Dès le départ quelque chose a merdé, la suite ne fut que la continuité de ce traumatisme…et j'en ressens toujours les répliques régulièrement.

J'avais cru que l'arrivée de Constance puis celle d'Alexis allait enfin apaiser cette rage destructrice, assécher cet océan de violence et être enfin serein….

Cela fut le cas, indéniablement. Durant la grossesse de Constance et les premiers mois de vie d'Alexis je me suis oublié, je me suis moi aussi nié comme ils l'ont fait si souvent.
Je n'en mesurais pas les conséquences….et je paie l'addition aujourd'hui.

La volonté d'être meilleur, d'être irréprochable, d'être infaillible doit être un sentiment que beaucoup d'entre nous partageons. Certes rien d’infamant à se vouloir meilleur, si ce n'est que c'est une utopie impossible à tenir.

Lorsque j'ai eu l'obligation d'arrêter l'héroïne j'ai dû faire montre d'une montagne de volonté dont j'ignorais totalement l'existence. Je me suis alors mis à croire que j'avais enfin réussi à canaliser cette colère perpétuelle pour la transformer en énergie suffisante pour vaincre mes démons.

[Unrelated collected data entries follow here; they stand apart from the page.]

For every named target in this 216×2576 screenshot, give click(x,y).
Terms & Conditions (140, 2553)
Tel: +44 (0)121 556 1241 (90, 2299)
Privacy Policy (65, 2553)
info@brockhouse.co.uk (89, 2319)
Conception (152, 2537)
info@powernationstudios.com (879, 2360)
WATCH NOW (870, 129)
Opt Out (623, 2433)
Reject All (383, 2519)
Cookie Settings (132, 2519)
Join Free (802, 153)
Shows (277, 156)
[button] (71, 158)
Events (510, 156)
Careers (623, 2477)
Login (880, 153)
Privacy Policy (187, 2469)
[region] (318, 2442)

Et ça a fonctionné jusqu'à présent…..

Aujourd'hui j'ai une femme que j'aime, un fils que j'adore, un foyer aimant et chaleureux, une position sociale inespérée au regard de mon parcours chaotique, et tout ça j'ai la douce sensation, sinon de l'avoir mérité, au moins de ne pas l'avoir volé !

Et pourtant elle est revenue, en plein, comme une ex étouffante qui surgit de nouveau pour saccager le bonheur que tu as osé construire sans elle !! Cette putain de colère, cette incompréhensible rage est de retour…et je ne la laisserai pas faire.

Ça avait commencé voilà quelques mois, lorsque épuisé par ces longues semaines sans sommeil, sans pauses, sans recul sur rien, je m'étais étonné de me sentir si seul. Moi qui avait toujours eu l'habitude de mordre la main qu'on me tendait je n'avais plus rien à mordre…et je regrettais alors cette main amie que je finissais malgré tout à prendre dès lors que son propriétaire acceptait les morsures préalables.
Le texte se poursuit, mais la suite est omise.